For structured or JSON-like data, use GetObjectValue(key, defaultValue). This method returns an object, which can be cast to the appropriate type. Object flags are useful for remote configuration scenarios where multiple properties need to be provided together. For example:

var config = client.GetObjectValue(
    "ui.config",
    new Dictionary<string, object>
    {
        { "color", "#00A3FF" },
        { "fontSize", 14 },
    }
);

if (config is Dictionary<string, object> configDict)
{
    var color = configDict["color"] as string;
    var fontSize = (int)configDict["fontSize"];
}

Flag evaluation details

When you need more than just the flag value, use the Get<Type>Details methods. These methods return both the evaluated value and metadata explaining the evaluation:

  • GetBooleanDetails(key, defaultValue) -> FlagDetails<bool>
  • GetStringDetails(key, defaultValue) -> FlagDetails<string>
  • GetIntegerDetails(key, defaultValue) -> FlagDetails<int>
  • GetDoubleDetails(key, defaultValue) -> FlagDetails<double>

For example:

var details = client.GetStringDetails("paywall.layout", "control");

Debug.Log($"Value: {details.Value}");           // Evaluated value (for example: "A", "B", or "control")
Debug.Log($"Variant: {details.Variant}");       // Variant name, if applicable
Debug.Log($"Reason: {details.Reason}");         // Why this value was chosen (for example: "TARGETING_MATCH" or "DEFAULT")
Debug.Log($"Error: {details.Error?.ToString()}"); // The error that occurred during evaluation, if any

Flag details may help you debug evaluation behavior and understand why a user received a given value.

Advanced configuration

The DdFlags.Enable() API accepts optional configuration with options listed below.

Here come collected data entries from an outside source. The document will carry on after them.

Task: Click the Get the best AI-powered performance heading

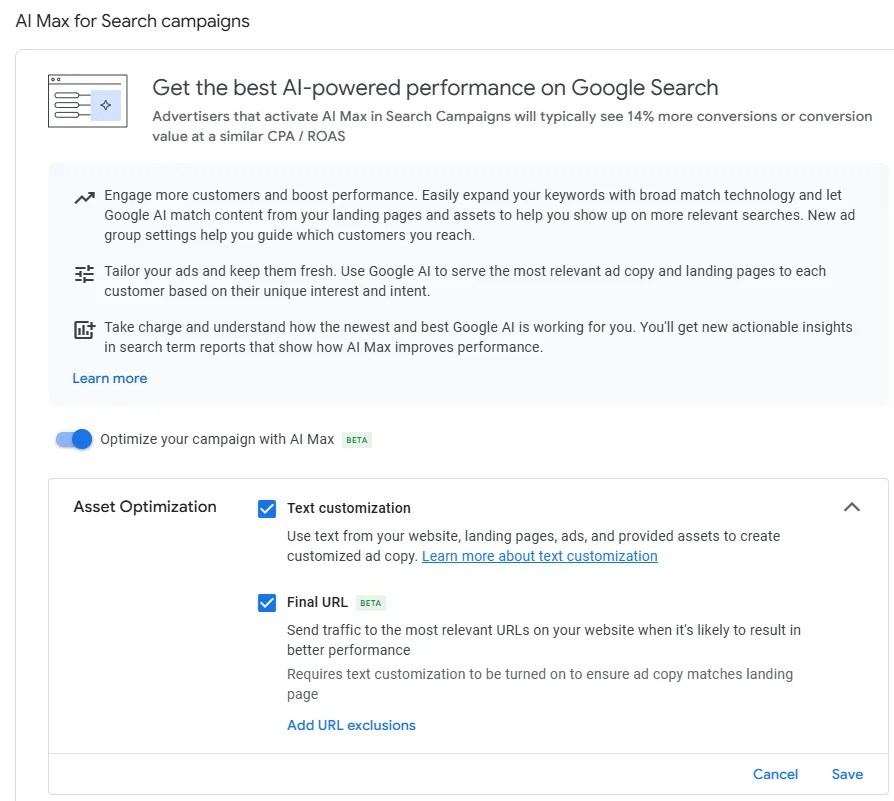Action: point(435,87)
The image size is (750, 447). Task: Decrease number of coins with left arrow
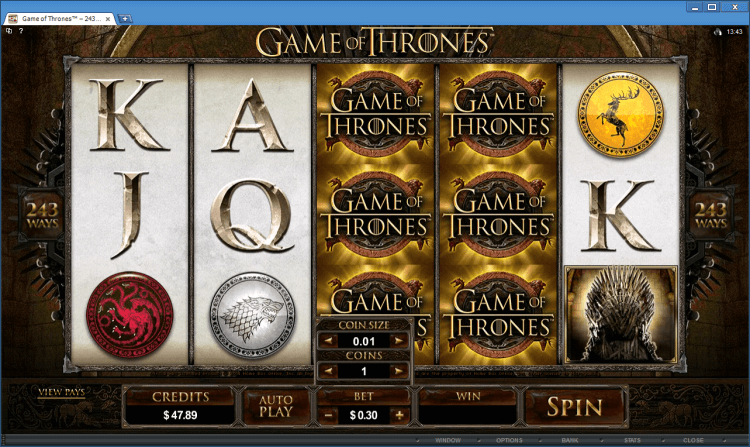(328, 371)
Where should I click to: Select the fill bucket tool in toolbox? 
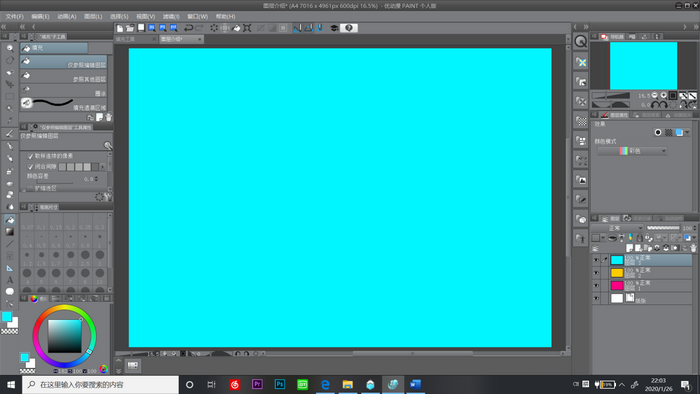pos(10,220)
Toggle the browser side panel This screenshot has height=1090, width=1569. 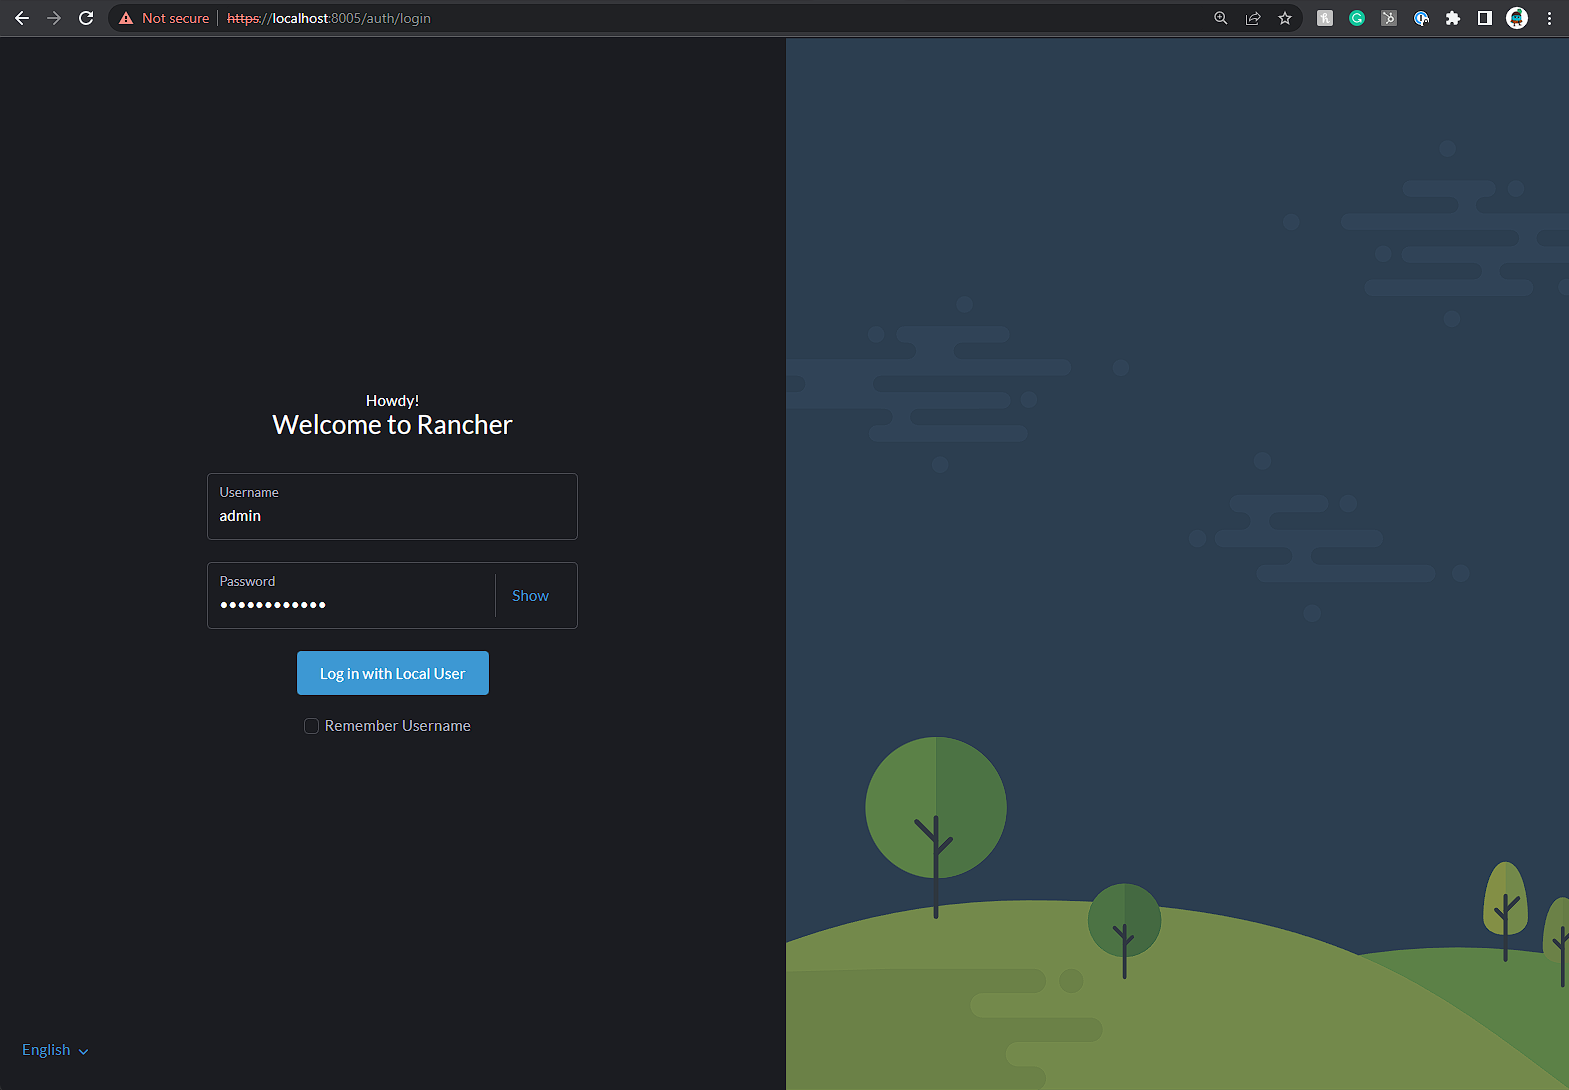coord(1485,18)
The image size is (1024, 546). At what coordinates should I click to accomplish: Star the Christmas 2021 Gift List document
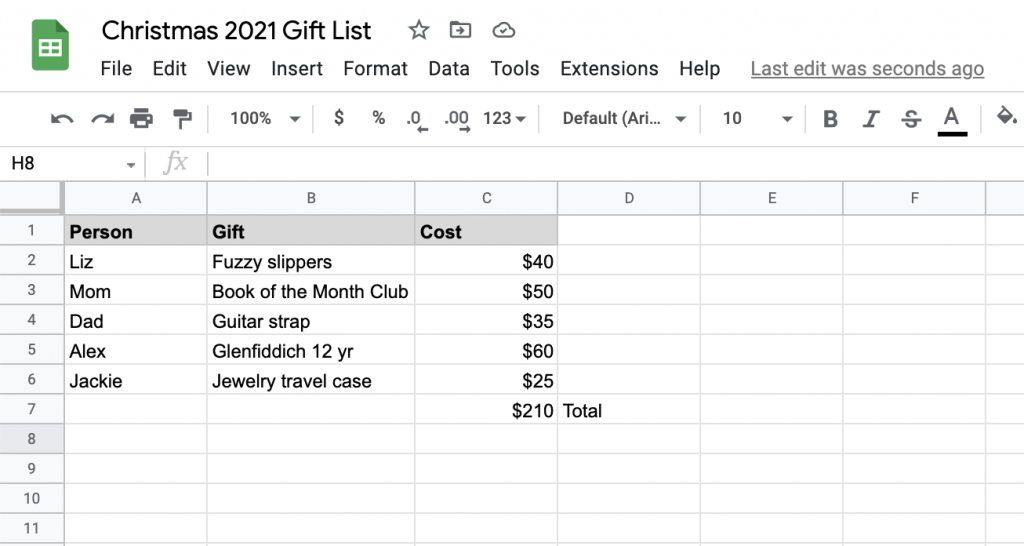tap(419, 30)
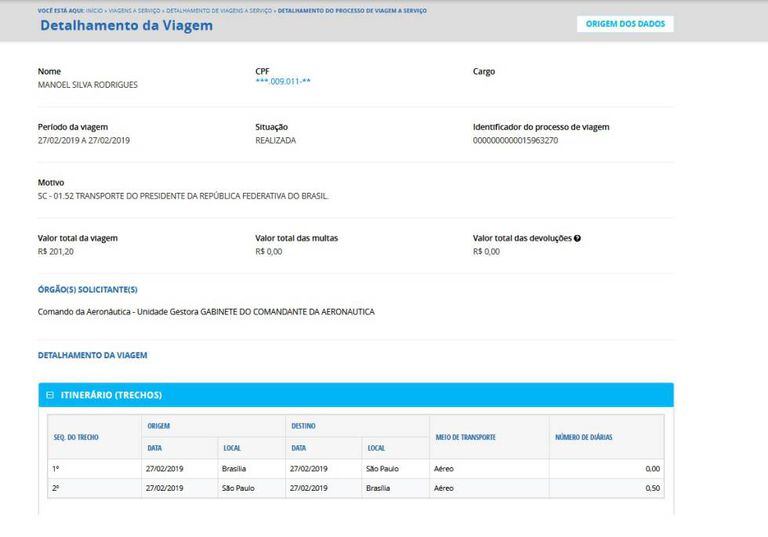Collapse the Itinerário (Trechos) panel icon
This screenshot has width=768, height=537.
pyautogui.click(x=50, y=395)
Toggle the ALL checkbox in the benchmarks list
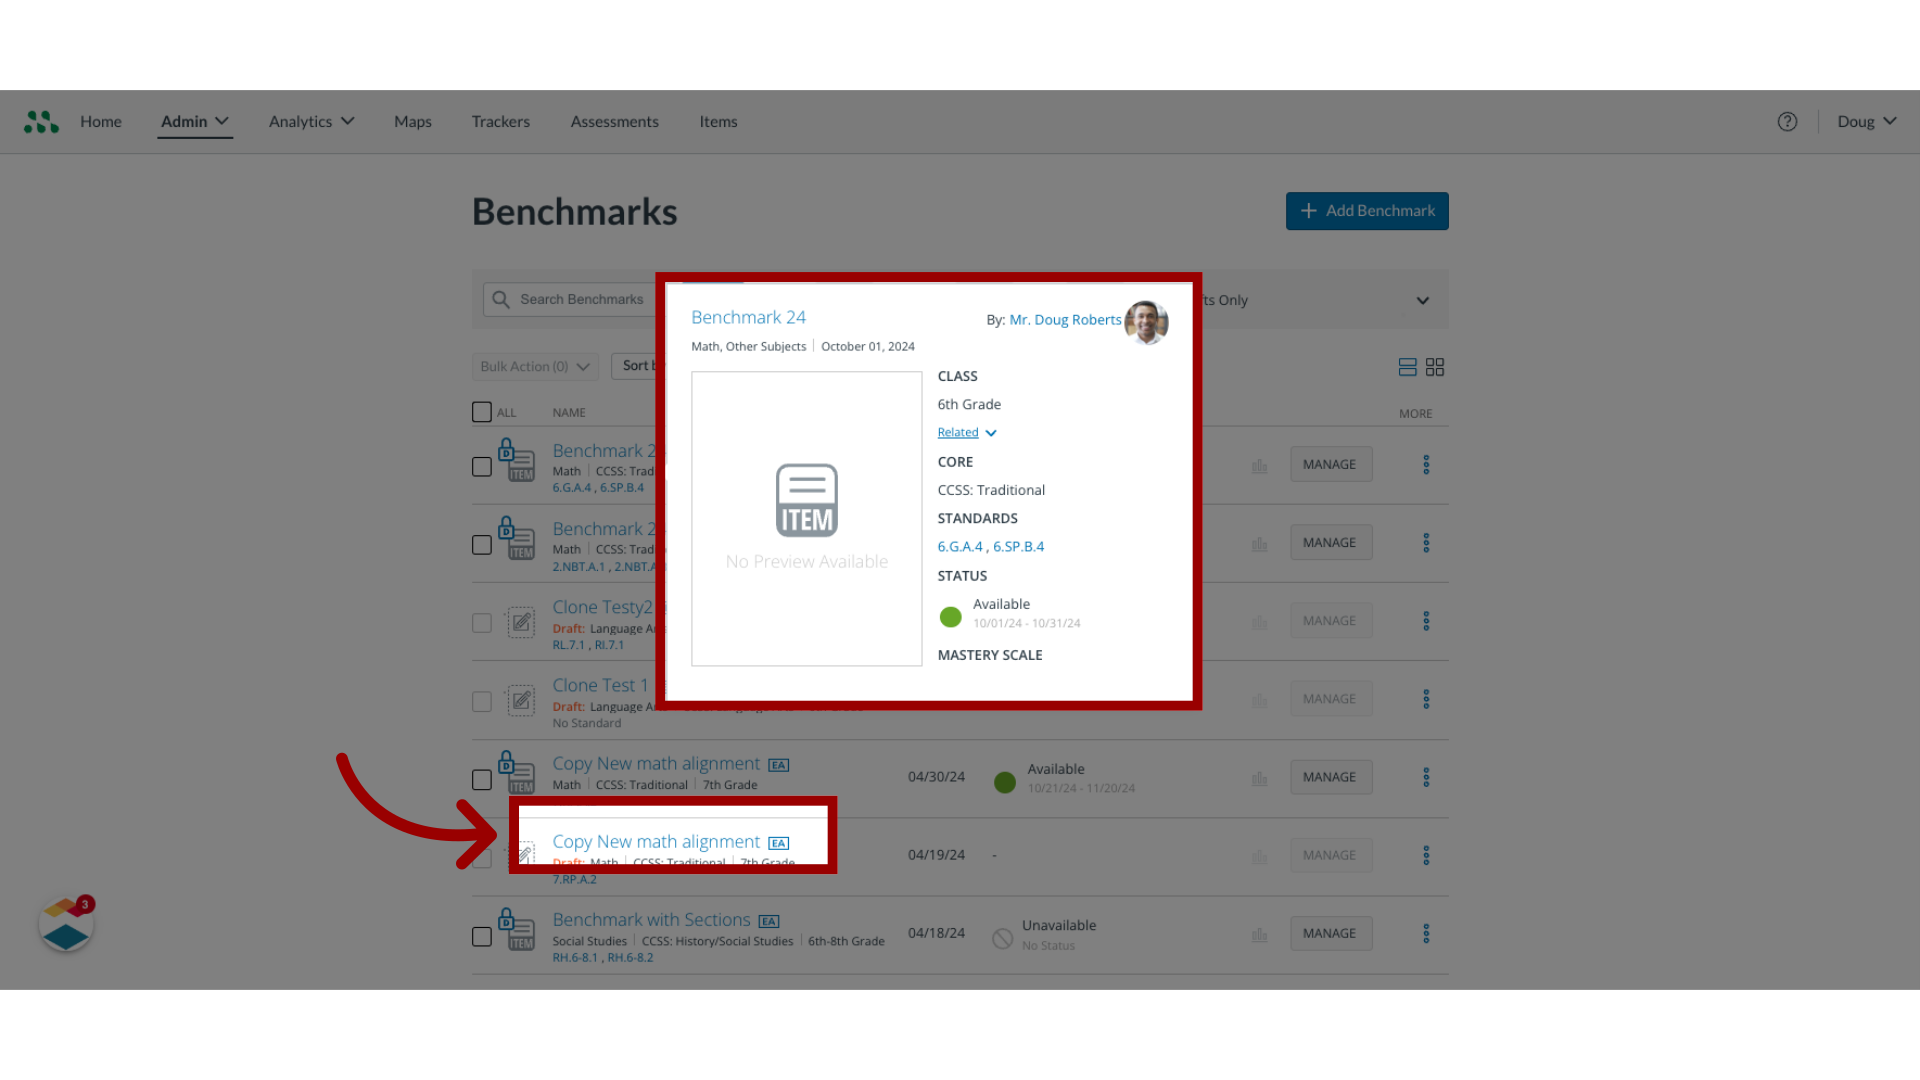Image resolution: width=1920 pixels, height=1080 pixels. pyautogui.click(x=481, y=411)
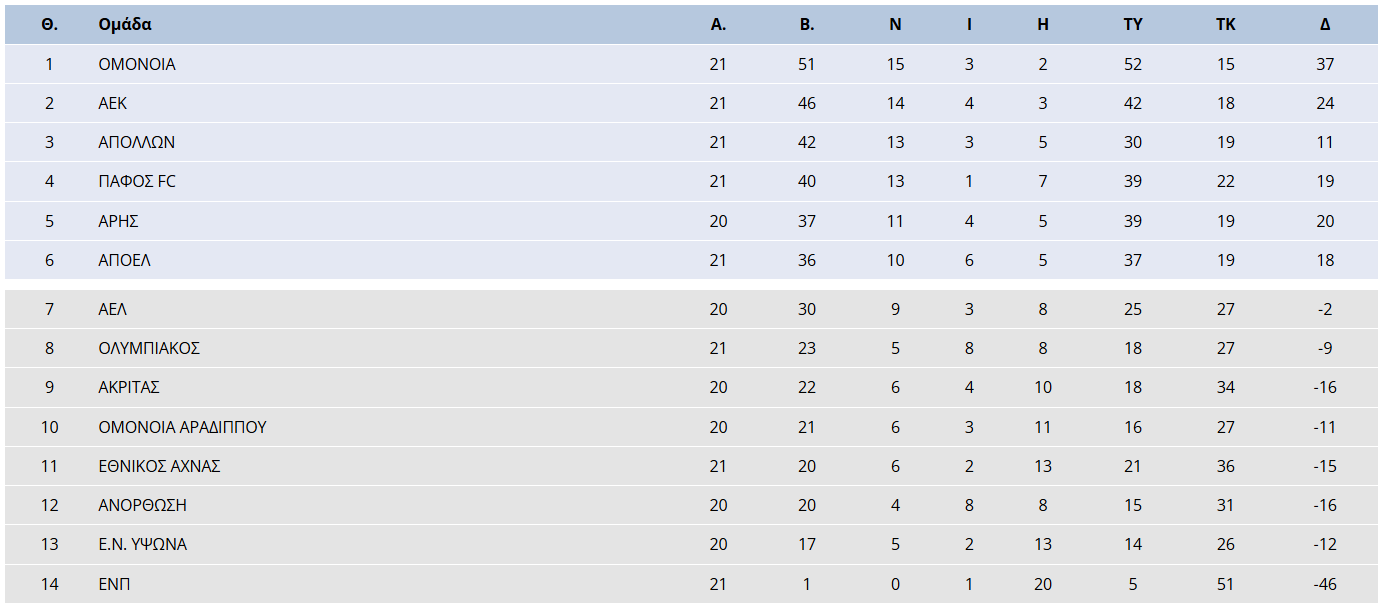Click the Θ. position column header

[x=49, y=25]
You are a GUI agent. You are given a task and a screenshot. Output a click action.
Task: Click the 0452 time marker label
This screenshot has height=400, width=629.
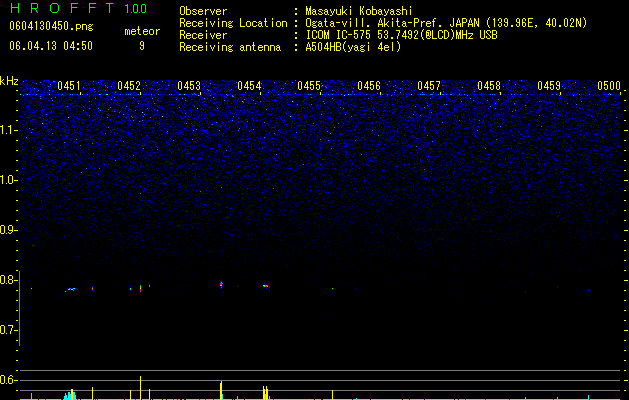click(129, 86)
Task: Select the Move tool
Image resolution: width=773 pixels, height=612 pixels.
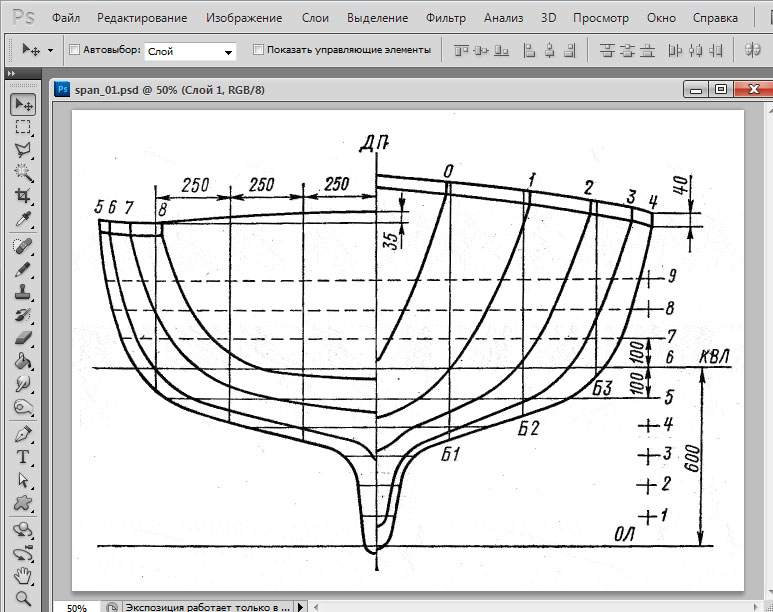Action: (x=22, y=105)
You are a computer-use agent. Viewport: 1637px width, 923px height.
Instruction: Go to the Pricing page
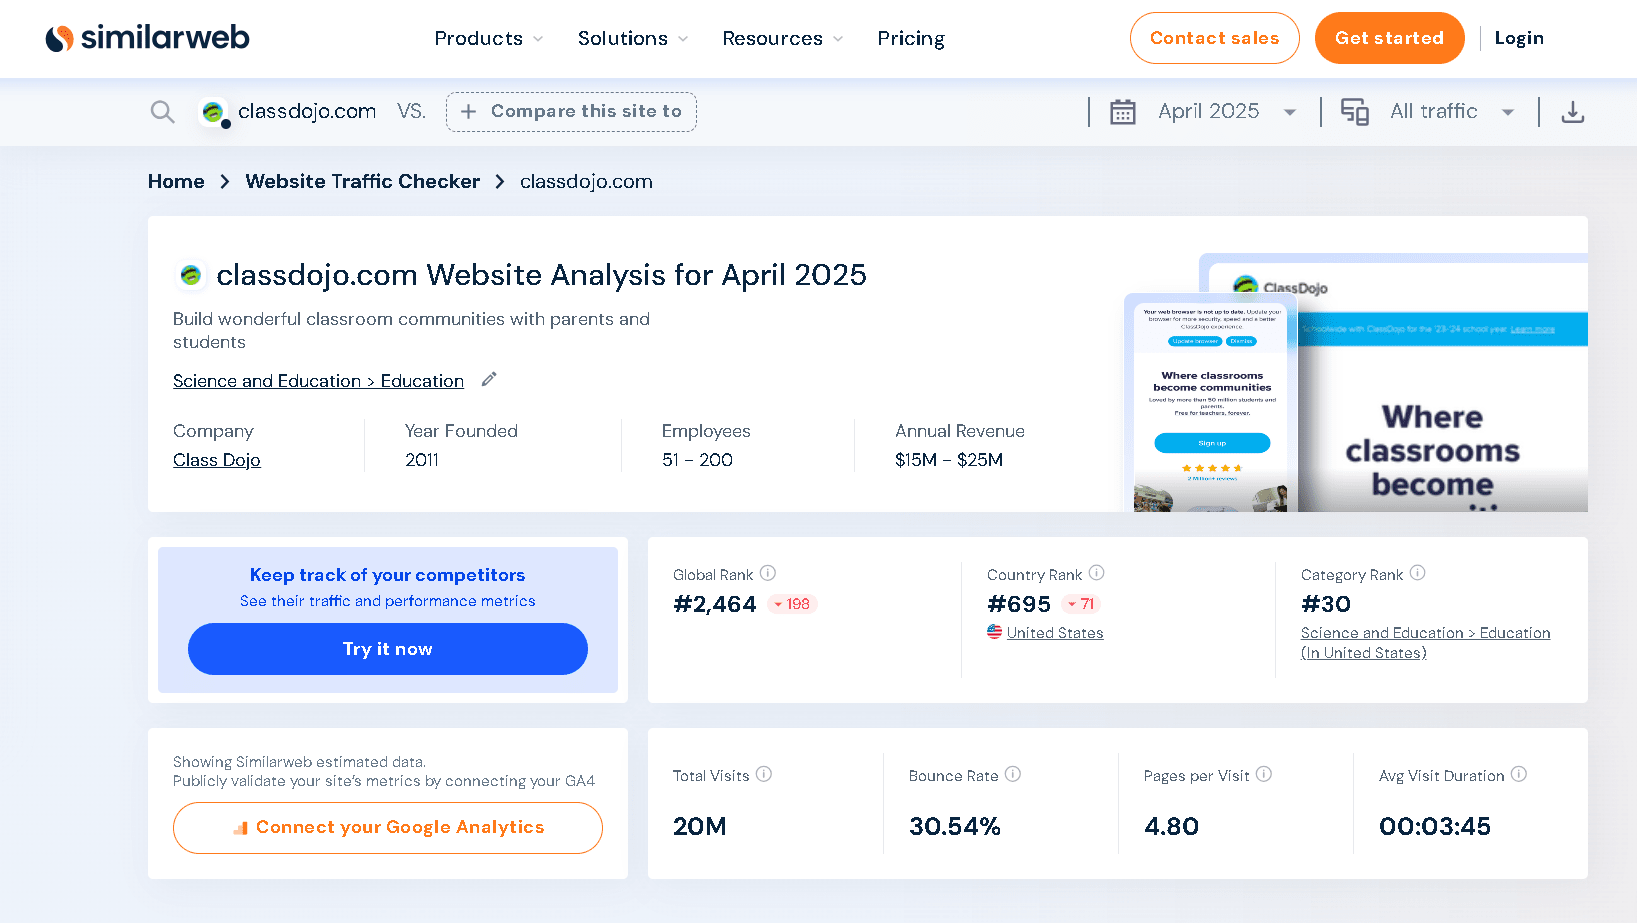coord(910,38)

DdFlags.Enable(new FlagsConfiguration(
    trackExposures: true,
    trackEvaluations: true,
    evaluationFlushIntervalSeconds: 10.0f
));
trackExposures
When true (default), the SDK automatically records an exposure event when a flag is evaluated. These events contain metadata about which flag was accessed, which variant was served, and under what context. They are sent to Datadog so you can later analyze feature adoption. Set to false to disable exposure tracking.
trackEvaluations
When true (default), the SDK tracks flag evaluations and sends aggregated evaluation telemetry to Datadog. This enables analytics about flag usage patterns and performance. Set to false to disable evaluation tracking.
evaluationFlushIntervalSeconds
The interval in seconds at which batched evaluation events are sent to Datadog. Accepted values are between 1 and 60. Default is 10.0 seconds.
customFlagsEndpoint
Configures a custom server URL for retrieving flag assignments.
customExposureEndpoint
Configures a custom server URL for sending flags exposure data.
customEvaluationEndpoint
Configures a custom server URL for sending flags evaluation telemetry.